=== REQUIRED ACTIONS ===
• 1. Please quote the passage on Garfield's assassination word for word, everything from "Guiteau shot President" down to "hours had passed.".
• 2. Extend the passage on Garfield's assassination, picking up after its final sentence.

=== TEXT UNDER STUDY ===
++++++++++++++++++++

One hundred and twenty nine years ago today, on July 2nd 1881, Charles Julius Guiteau got his shoes shined in the now demolished Baltimore and Potomac Railroad’s “Pennsylvania” Station in Washington DC. The station sat at the corner of Sixth Street and Constitution Avenue, where the National Archives building now stands. Guiteau (nicknamed “Gitout” by some of his associates) paced around a bit in his freshly shined shoes and finally engaged a cab. He asked the cabbie to wait for a bit and then give him a ride to jail. He should have realized that when one assassinates a president they get a free ride to jail.
Guiteau shot President Garfield with his brand new British Bulldog pocket revolver (chambered in .442 Webley), twice at point blank range, put the pistol back into his pocket and calmly walked towards his waiting cab. Patrick Kearney, a policeman who happened to be in the area, offered Charles a free ride to jail, which he accepted. So excited was Patrick at this arrangement that he neglected to take the revolver (which still was loaded with three unfired cartridges) from Charles till several hours had passed.

++++++++++++++++++++

=== DATA RECORDS ===
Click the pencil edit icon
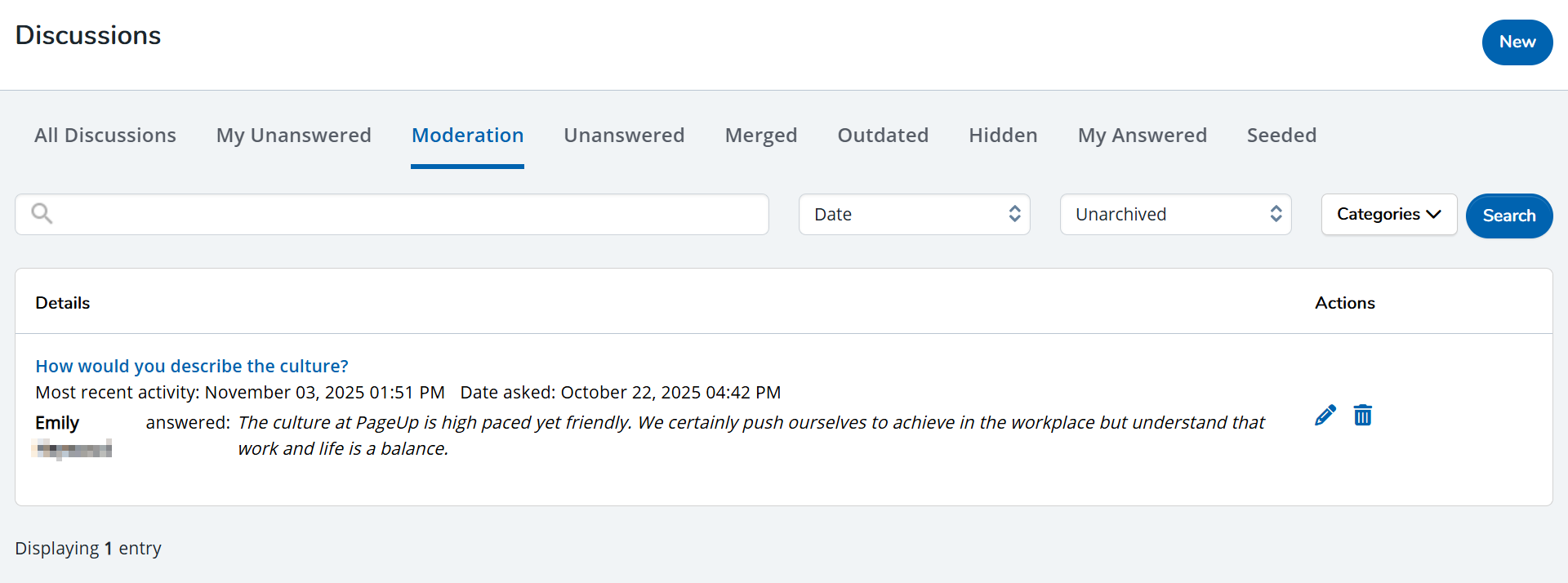 click(x=1325, y=416)
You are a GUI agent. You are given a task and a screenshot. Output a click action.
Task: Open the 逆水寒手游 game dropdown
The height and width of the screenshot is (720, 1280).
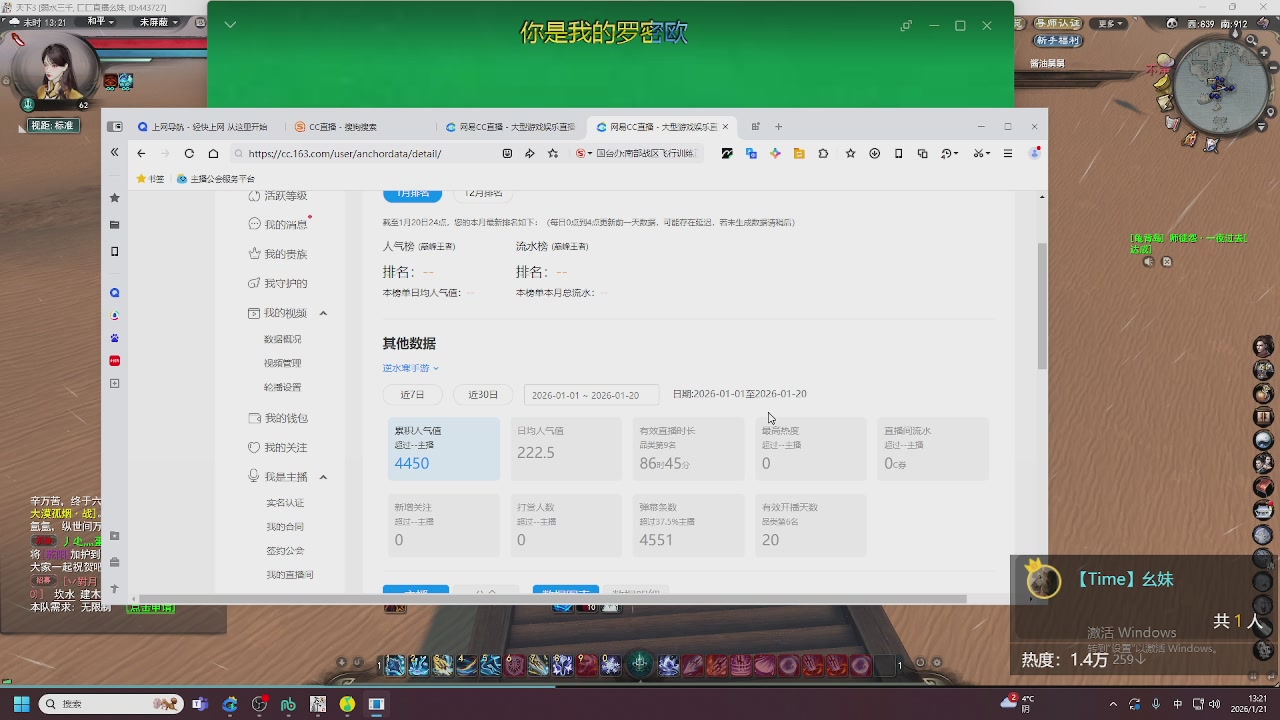point(410,368)
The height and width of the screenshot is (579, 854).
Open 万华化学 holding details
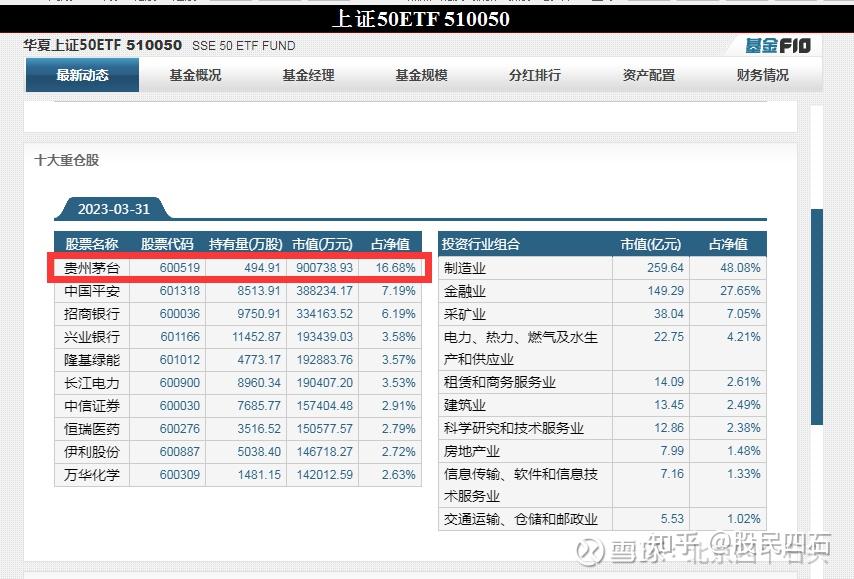[x=94, y=475]

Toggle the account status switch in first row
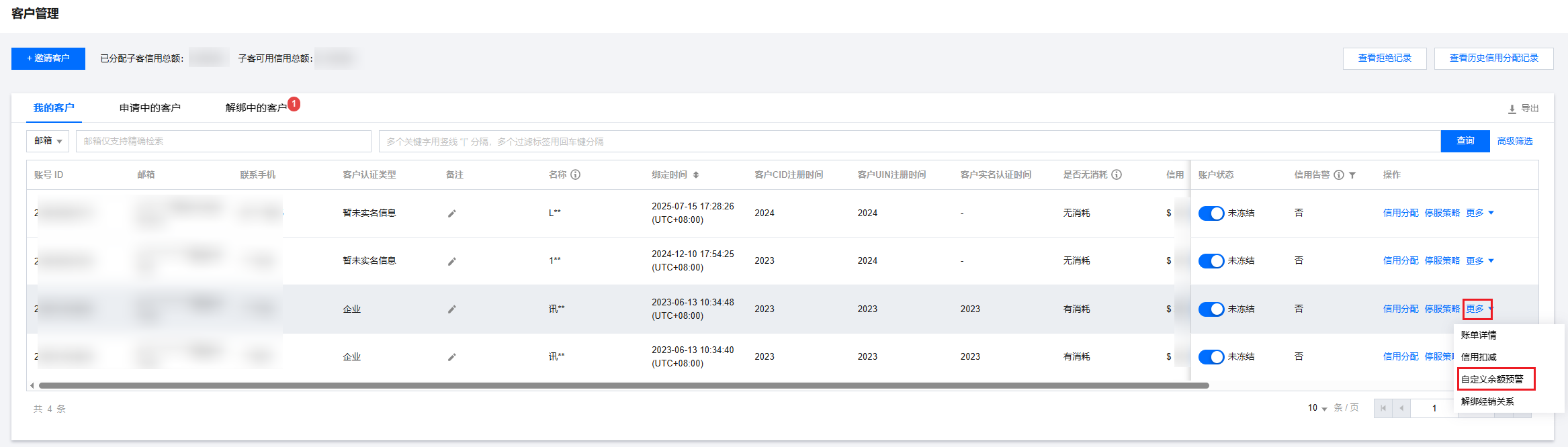(1211, 213)
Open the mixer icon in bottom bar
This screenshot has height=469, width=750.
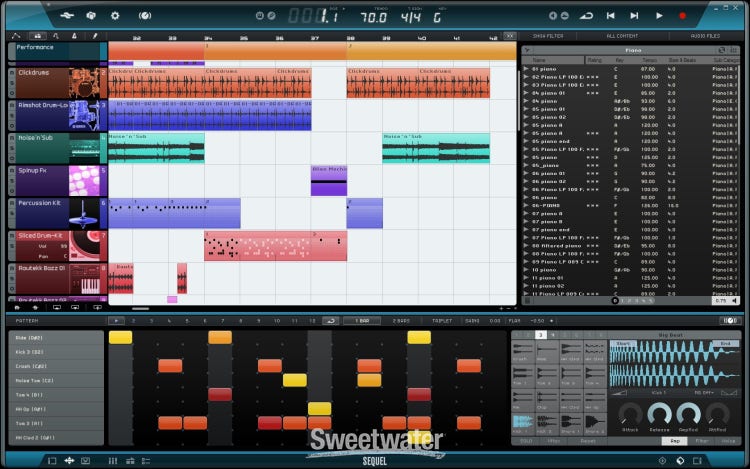[113, 460]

++++++++++++++++++++

=== TASK-BY-TASK OUTPUTS ===
• 1.
Guiteau shot President Garfield with his brand new British Bulldog pocket revolver (chambered in .442 Webley), twice at point blank range, put the pistol back into his pocket and calmly walked towards his waiting cab. Patrick Kearney, a policeman who happened to be in the area, offered Charles a free ride to jail, which he accepted. So excited was Patrick at this arrangement that he neglected to take the revolver (which still was loaded with three unfired cartridges) from Charles till several hours had passed.

• 2.
Charles had hoped the revolver would be preserved for posterity in a museum. When he purchased it he wanted the ivory-handled version because he thought it would look best in the museum. Unfortunately he could not afford it as the .442 Webley chambered Bulldog cost considerably more than the $5 price tag of the low powered .44 Bulldog chambering (I know it is a bit confusing that there was a .44 Bulldog chambering of the British Bulldog revolver). Charles had only borrowed $15 for the gun, cartridges, shoe shine, and cab-ride to jail. The extra dollar for the ivory handles was more than he could afford, so he bought a pen-knife instead. Had he known about the free ride offer he may have gotten the ivory handles instead of the pen knife. It would not really matter in the end as the revolver “disappeared” from the Smithsonian museum before two decades had passed.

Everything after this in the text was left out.